Ledo engano. O caos sempre esteve ali, nos fluxos que Dalva mantinha em silêncio. A direção de suas águas nos revelam, aos poucos, que somos mais do que fluidos. Afinal, de que rio somos feitos? As vidas de Tudo é rio não são feitas só de morte em sangue, como o fluxo da narrativa nos parece sugerir, até nos frustrar ao final. E muita gente que leu o livro parece frustrada com o final, com aquele retorno inexplicável de um morto. Mas as vidas ali também não são feitas só de sêmen, como sugerem as idas e vindas da carne dançante de Lucy, a musa dos que anseiam gozar sem represas nem frustrações. Antes, é no suor de Venâncio, o rude talhador de madeiras, o homem que fez correr dores e prazeres em Dalva, depois em Lucy (ou o contrário?), que está o sentido do rio que Carla Madeira, na ordem de sua narrativa, deságua sobre nós: aquele da força de Dalva, da persistência e confiança no amor que sua carne só precisou sentir uma única vez.

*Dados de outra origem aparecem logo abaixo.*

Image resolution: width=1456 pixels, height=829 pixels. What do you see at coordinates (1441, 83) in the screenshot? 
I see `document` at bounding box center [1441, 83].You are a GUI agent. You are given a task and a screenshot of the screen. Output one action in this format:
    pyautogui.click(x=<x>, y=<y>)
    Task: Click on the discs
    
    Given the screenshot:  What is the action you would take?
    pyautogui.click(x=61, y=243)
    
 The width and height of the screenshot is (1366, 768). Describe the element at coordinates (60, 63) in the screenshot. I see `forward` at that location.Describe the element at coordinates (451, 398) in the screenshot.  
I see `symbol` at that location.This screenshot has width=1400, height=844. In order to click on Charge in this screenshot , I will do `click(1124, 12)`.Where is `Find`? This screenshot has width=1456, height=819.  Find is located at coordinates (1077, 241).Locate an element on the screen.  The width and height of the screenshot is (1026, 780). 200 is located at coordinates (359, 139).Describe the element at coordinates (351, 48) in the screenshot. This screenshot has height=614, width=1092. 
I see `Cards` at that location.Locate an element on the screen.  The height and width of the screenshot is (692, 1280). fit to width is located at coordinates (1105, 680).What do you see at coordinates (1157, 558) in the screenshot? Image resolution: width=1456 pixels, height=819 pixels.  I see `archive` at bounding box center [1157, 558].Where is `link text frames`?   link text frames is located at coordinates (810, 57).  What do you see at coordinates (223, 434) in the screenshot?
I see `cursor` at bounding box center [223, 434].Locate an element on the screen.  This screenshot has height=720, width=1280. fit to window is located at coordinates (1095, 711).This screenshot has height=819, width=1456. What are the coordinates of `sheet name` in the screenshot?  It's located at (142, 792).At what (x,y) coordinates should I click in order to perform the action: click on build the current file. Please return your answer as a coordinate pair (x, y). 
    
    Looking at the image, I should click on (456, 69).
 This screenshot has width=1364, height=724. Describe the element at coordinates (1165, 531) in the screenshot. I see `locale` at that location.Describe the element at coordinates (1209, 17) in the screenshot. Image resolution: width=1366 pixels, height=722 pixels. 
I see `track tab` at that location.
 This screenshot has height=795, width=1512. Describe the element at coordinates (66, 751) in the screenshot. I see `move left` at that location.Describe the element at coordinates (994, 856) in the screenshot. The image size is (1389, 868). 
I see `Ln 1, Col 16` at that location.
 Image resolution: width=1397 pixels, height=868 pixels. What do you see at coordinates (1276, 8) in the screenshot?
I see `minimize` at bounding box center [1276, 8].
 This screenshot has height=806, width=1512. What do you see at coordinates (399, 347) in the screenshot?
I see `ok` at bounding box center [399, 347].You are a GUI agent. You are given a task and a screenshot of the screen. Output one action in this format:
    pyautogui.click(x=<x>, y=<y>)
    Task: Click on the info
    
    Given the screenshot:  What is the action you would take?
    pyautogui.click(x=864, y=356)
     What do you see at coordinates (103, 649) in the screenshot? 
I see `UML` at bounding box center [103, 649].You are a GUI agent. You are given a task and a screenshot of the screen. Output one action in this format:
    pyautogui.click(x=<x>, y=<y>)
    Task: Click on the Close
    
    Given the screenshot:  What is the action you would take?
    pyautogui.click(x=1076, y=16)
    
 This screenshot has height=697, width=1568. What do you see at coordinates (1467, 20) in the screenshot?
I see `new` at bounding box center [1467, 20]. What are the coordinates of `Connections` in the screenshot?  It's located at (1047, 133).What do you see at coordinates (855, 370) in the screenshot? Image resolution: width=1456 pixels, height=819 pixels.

No fim, o único fluido que faz sentido são as lágrimas: as de alegria. O rio de Dalva, sobretudo feito de lágrimas, rebenta todas as margens, ao final, pela redenção que a dor perdoada faz fluir. O perdão, agora sabemos, é a estrela que traz ao caos da vida algum sentido. Somos mais do que os rios que nos levam – é o que Dalva nos ensina, porque os filhos lhe haviam ensinado antes, e depois. Eis o que não podemos deixar de aprender, sob a pena de Carla Maneira. É o que, no fim das contas, faz valer a pena a leitura de Tudo é rio, sobretudo para nos perguntarmos, como fazem os filósofos: quem há de vencer sua própria correnteza?